#### EXERCISE
Reproduce the full listing below unchanged, apart from the pictures.

--

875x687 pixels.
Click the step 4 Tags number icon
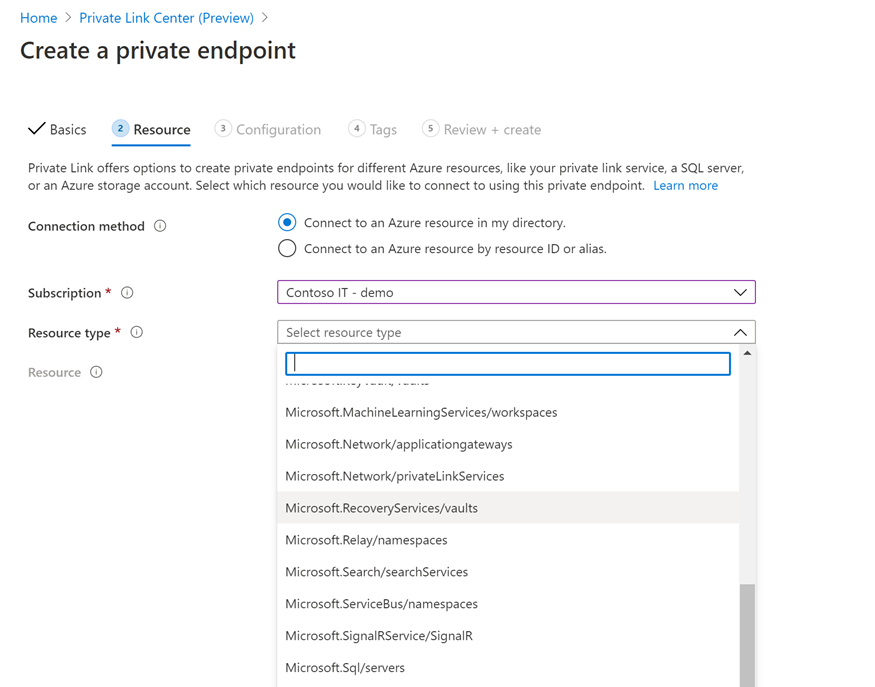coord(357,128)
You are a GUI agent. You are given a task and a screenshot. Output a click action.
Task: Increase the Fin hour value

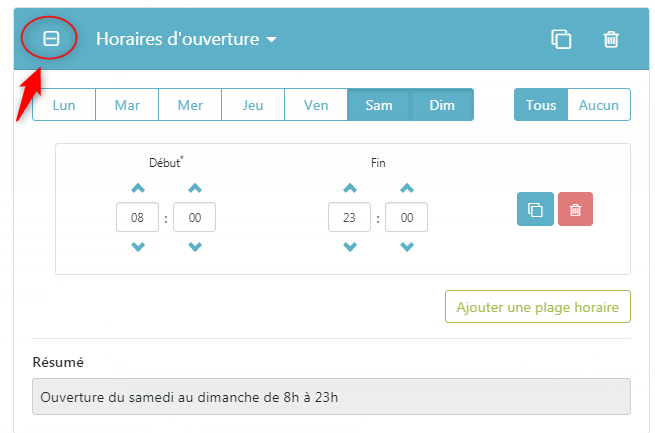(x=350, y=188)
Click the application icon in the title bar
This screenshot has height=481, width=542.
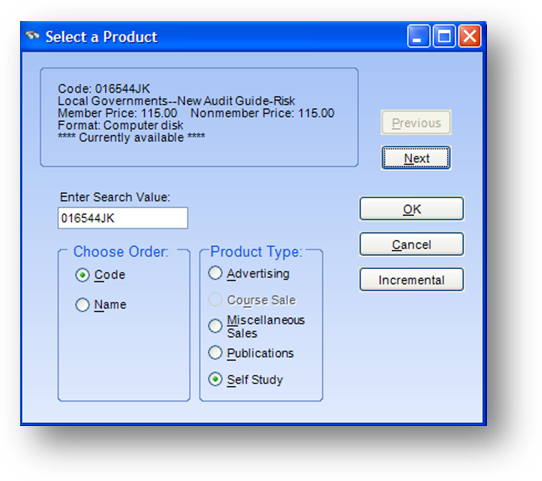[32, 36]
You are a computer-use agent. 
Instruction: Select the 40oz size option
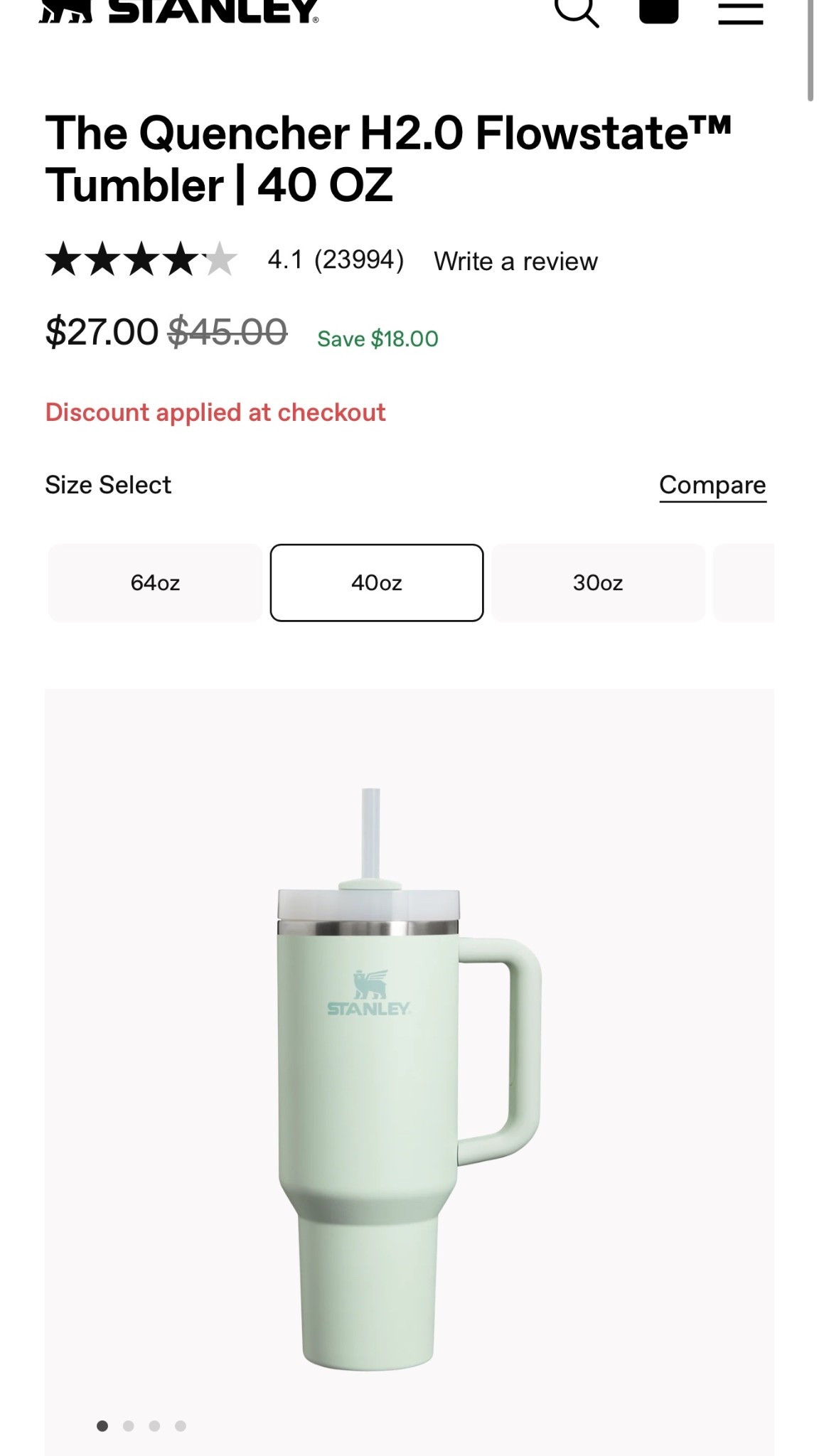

--

#### SOLVED PROBLEM
875x687 pixels.
Click the step 4 Tags number icon
coord(357,128)
You are a GUI agent. You are given a task and a screenshot. Output a click action.
Task: Increase the Fin hour value

(x=350, y=188)
Click the application icon in the title bar
This screenshot has height=481, width=542.
[32, 36]
You are a computer-use agent. 
Instruction: Select the 40oz size option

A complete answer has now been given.